EXCERPTED PASSAGE:
————

SZHQK v Minister for Immigration

Case

[2006] FMCA 1126

1 August 2006


FEDERAL MAGISTRATES COURT OF AUSTRALIA

SZHQK v MINISTER FOR IMMIGRATION & ANOR [2006] FMCA 1126
MIGRATION – Visa – protection visa – application for review of decision of Refugee Review Tribunal affirming delegate’s decision not to grant a protection visa – citizen of China claiming fear of persecution as a Falun Gong practitioner – allegation of bias – privative clause – no reviewable error.

Judiciary Act 1903 (Cth), s.39B

Migration Act 1958 (Cth), s.474

Selvadurai v The Minister for Immigration and Ethnic Affairs and Refugee Review Tribunal (1994) 34 ALD 347
SBBS and the Minister for Immigration and Multicultural and Indigenous Affairs [2002] FCAC 361
SCAA v Minister for Immigration and Multicultural and Indigenous Affairs [2002] FCA 668
SJSB v Minister for Immigration and Multicultural and Indigenous Affairs [2004] FCAFC 225
Yo Han Chung v University of Sydney [2002] FCA 186
Applicant: SZHQK
First Respondent:

MINISTER FOR IMMIGRATION &

MULTICULTURAL AFFAIRS

Second Respondent: REFUGEE REVIEW TRIBUNAL
File Number: SYG 3414 of 2005
Judgment of: Scarlett FM
Hearing date: 1 August 2006
Date of Last Submission: 1 August 2006
Delivered at: Sydney
Delivered on: 1 August 2006

REPRESENTATION

Applicant: In Person
Counsel for the Respondent: Mr Potts
Solicitors for the Respondent: Clayton Utz

ORDERS

  1. The Refugee Review Tribunal is joined as Second Respondent to the application.

  2. I dispense with the requirement for the Second Respondent to file any Notice of Appearance.

  3. The Application is dismissed.

  4. The Applicant is to pay the First Respondent's costs fixed in the sum of $4,000.00.

  5. I allow six (6) months to pay.

FEDERAL MAGISTRATES
COURT OF AUSTRALIA AT
SYDNEY

SYG3414 of 2005

SZHQK

Applicant

And

MINISTER FOR IMMIGRATION & MULTICULTURAL AFFAIRS

First Respondent

REFUGEE REVIEW TRIBUNAL

Second Respondent

REASONS FOR JUDGMENT

Application

  1. This is an application for review of a decision of the Refugee Review Tribunal. The decision was signed on 12th October and handed down on 1st November 2005. The Tribunal affirmed the decision of the delegate of the Minister not to grant a protection visa to the Applicant.

————

GIVEN INFORMATION:
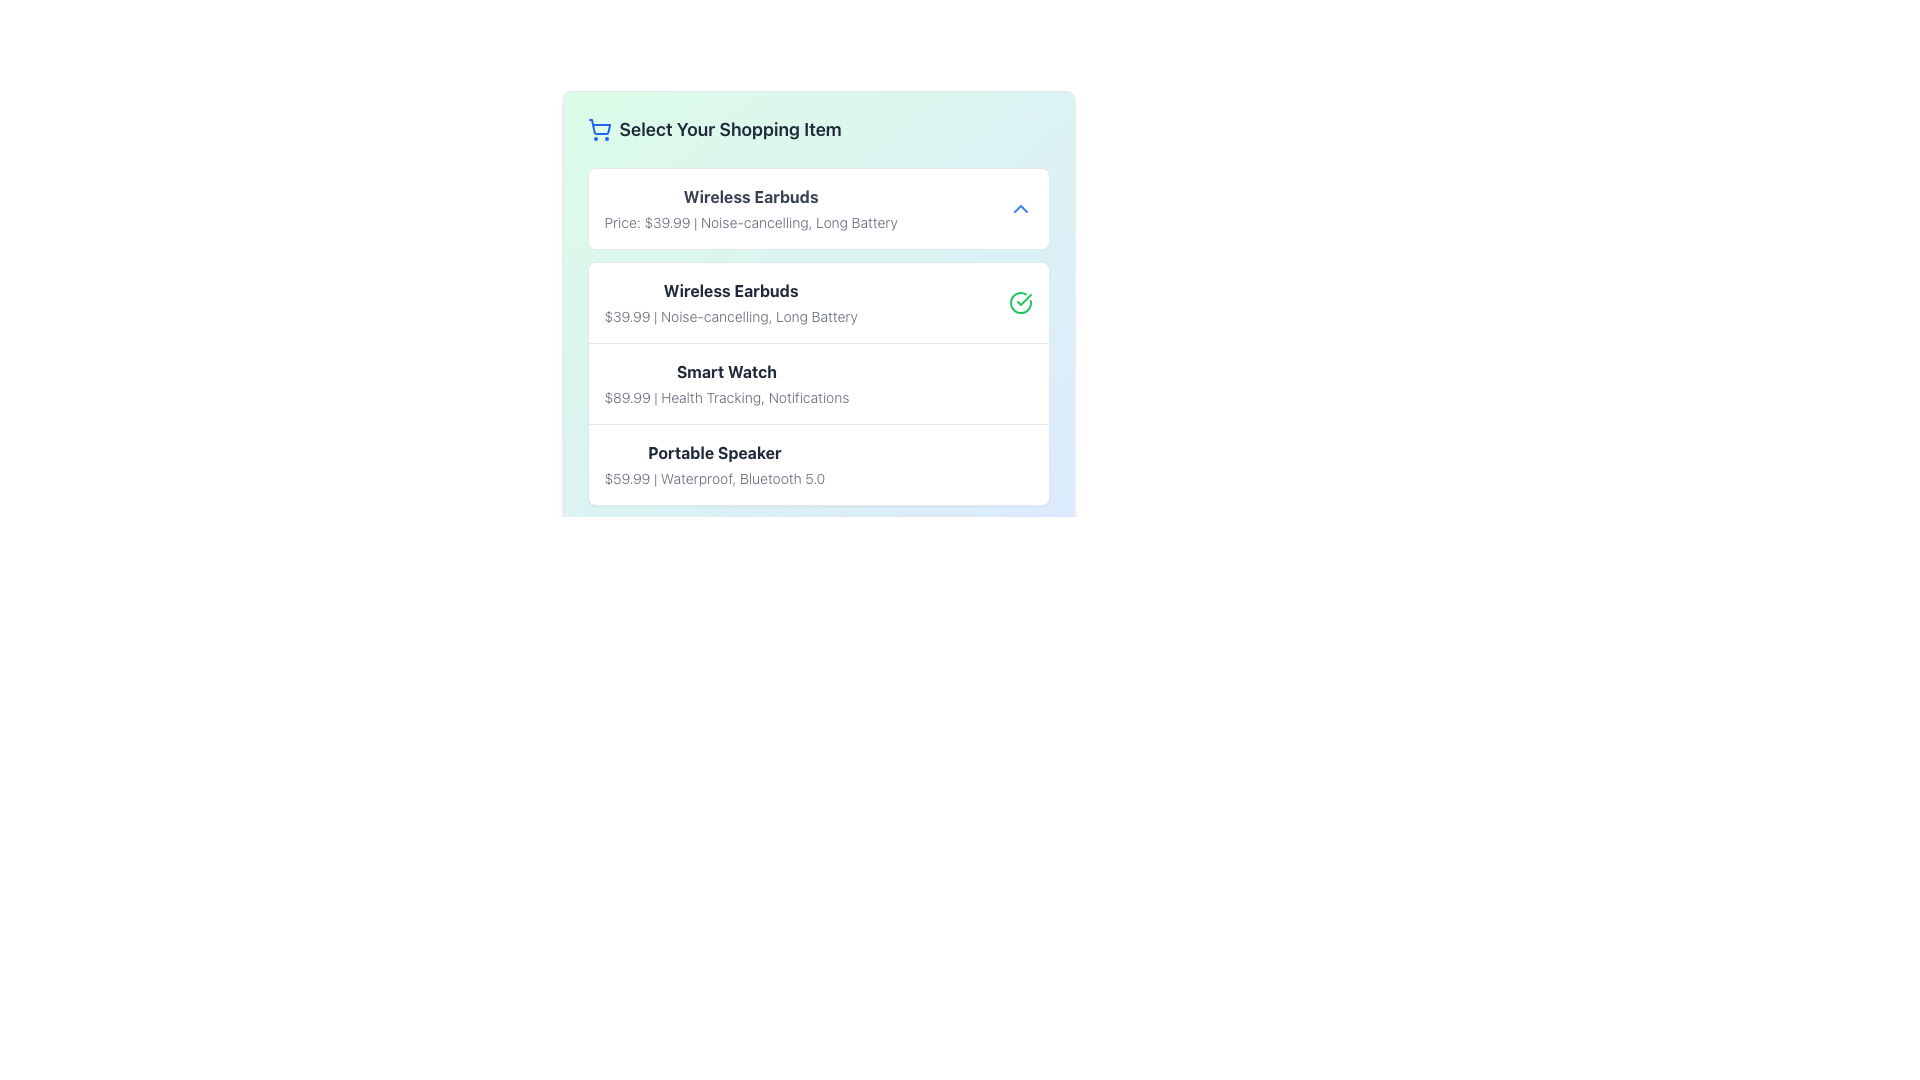  What do you see at coordinates (714, 478) in the screenshot?
I see `the informational text display for the item 'Portable Speaker', which is positioned below its title in the shopping selection list` at bounding box center [714, 478]. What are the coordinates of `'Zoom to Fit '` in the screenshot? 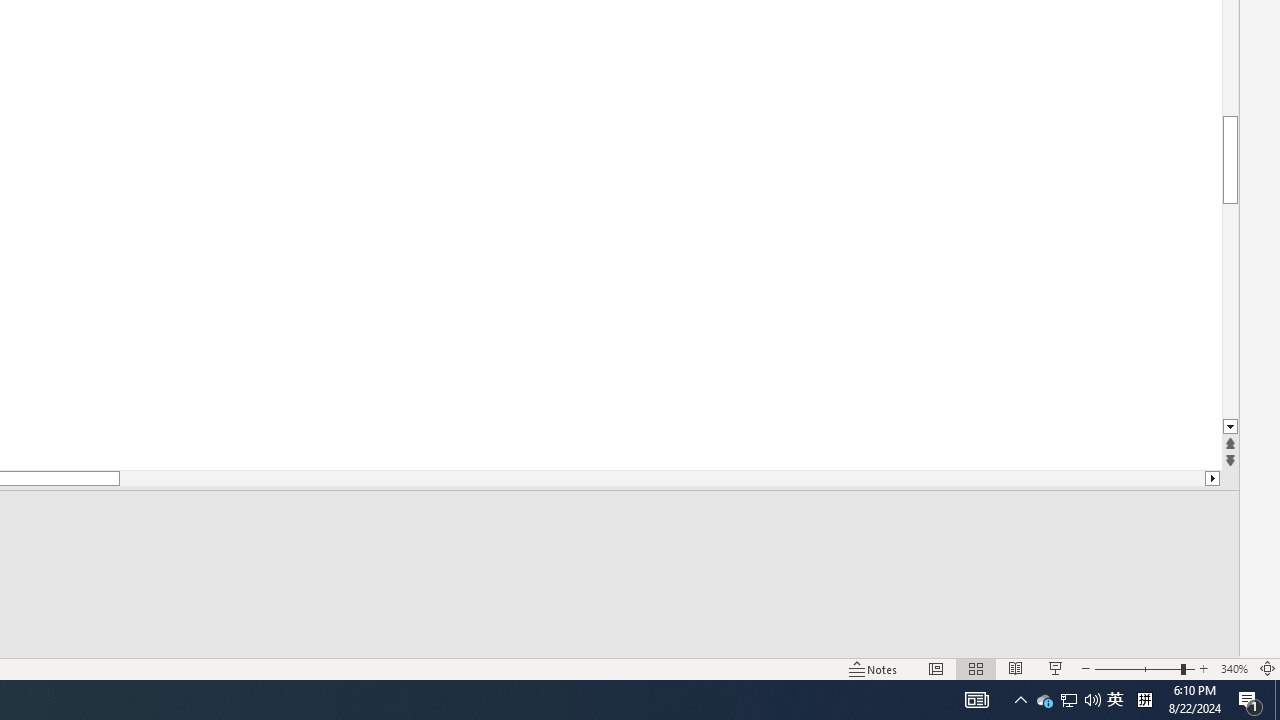 It's located at (1266, 669).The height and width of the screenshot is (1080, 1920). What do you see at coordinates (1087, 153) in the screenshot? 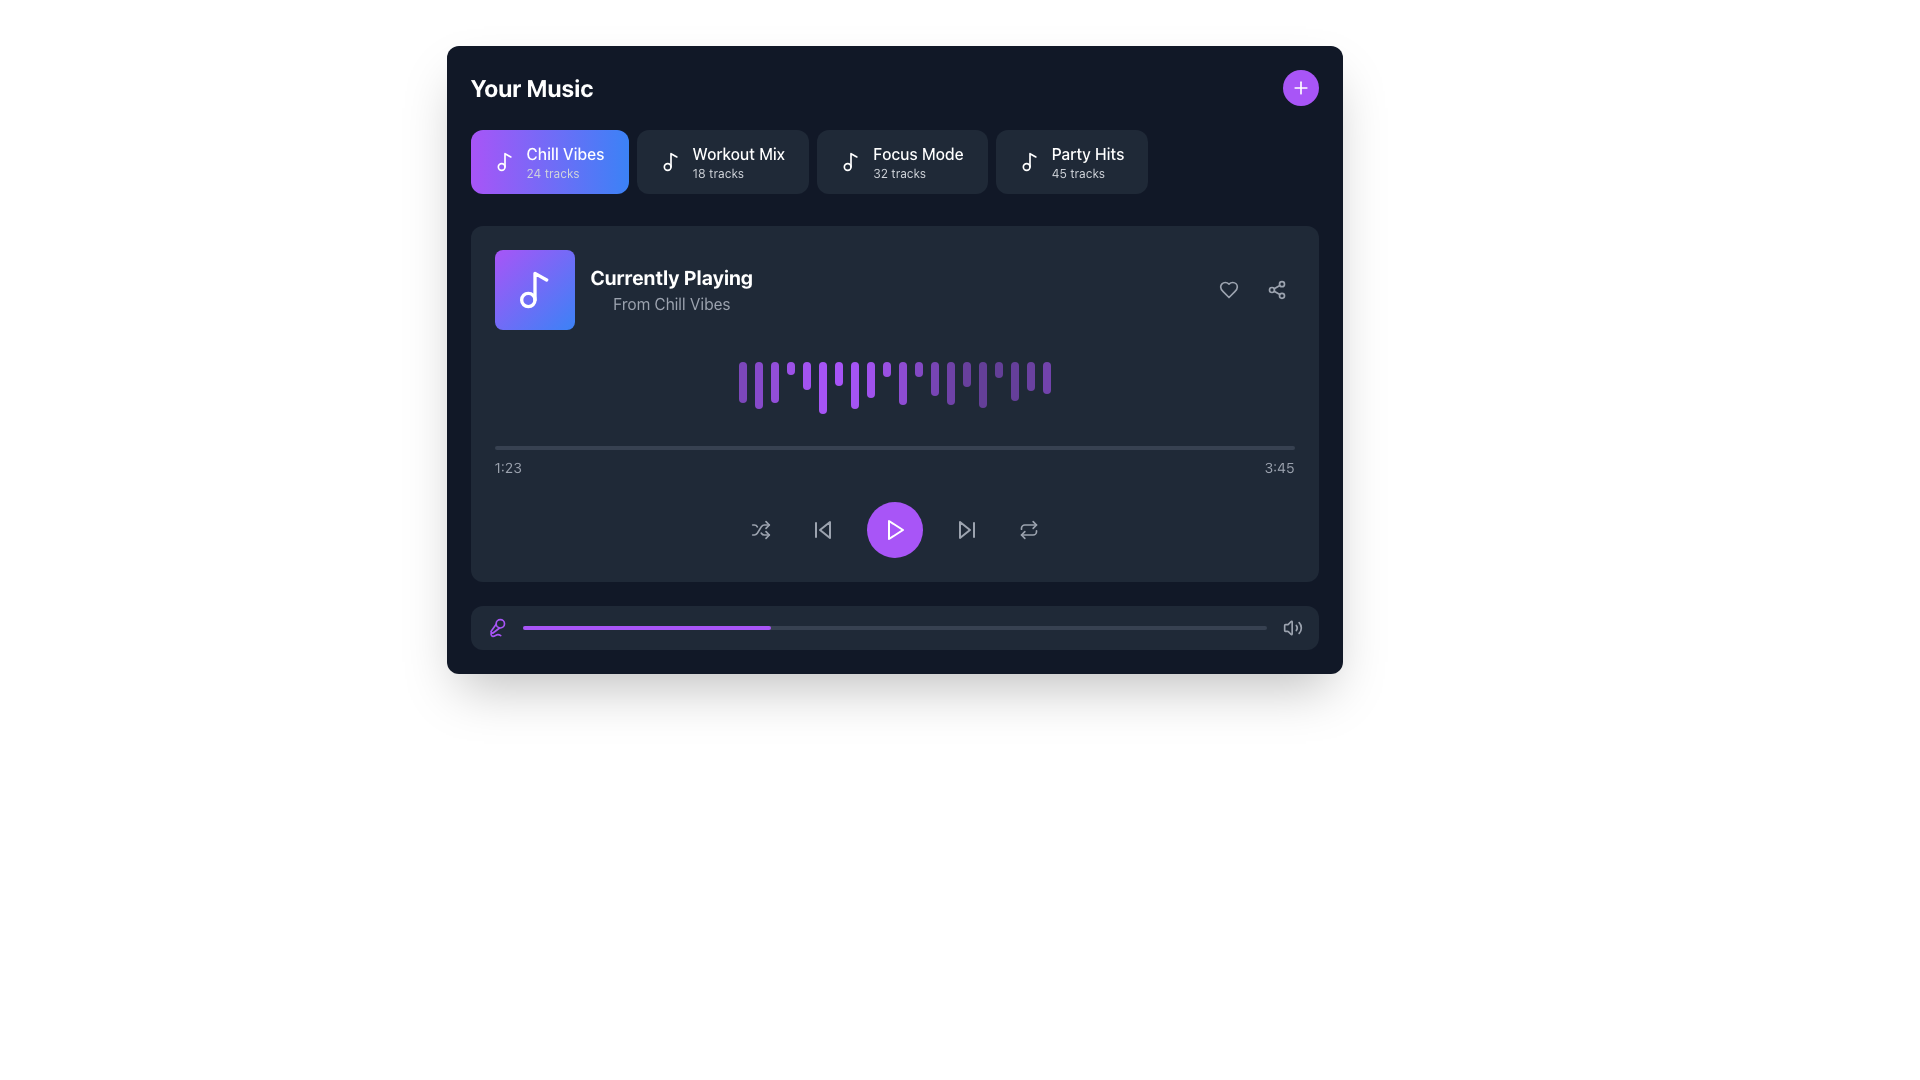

————

YOUR TASKS:
**a.** In the SZHQK judgment, rewrite the paragraph beginning "This is an application for review" as a single shorter sentence that keeps its main facts.
**b.** Write the next part of the SZHQK judgment, starting after its final paragraph.

OUTPUTS FOR THE TASKS:
**a.** The Applicant seeks review of a Refugee Review Tribunal decision, signed on 12th October and handed down on 1st November 2005, that affirmed the Minister's delegate's refusal to grant a protection visa.

**b.**
Background

  1. The Applicant is a citizen of the People's Republic of China. He arrived in Australia on 1st February 2005, and on 22nd March in that year he applied for a Protection (Class XA) visa. 

  2. That visa was refused on 27th June, and on 21st July 2005 he applied to the Refugee Review Tribunal for a review of that decision. 

  3. The Applicant did not provide any other written material to the Tribunal when he lodged his application.  The Tribunal wrote to him on 2nd September inviting him to attend a hearing on Thursday 6th October 2005. The Applicant attended, and gave evidence with the assistance of a Mandarin interpreter.

  4. The Applicant claimed that he had a well-founded fear of persecution in his native China as a result of his having taken up the practice of Falun Gong in 2003.  He said that some of the other practitioners were arrested and the men were tortured and the women had to remain in detention for a few months. 

  5. The Applicant asked friends to obtain a visa for him, but had no trouble obtaining a passport. Since he arrived in Australia he has practiced Falun Gong, and joins other people in a square in Parramatta. He also distributes pamphlets on occasions.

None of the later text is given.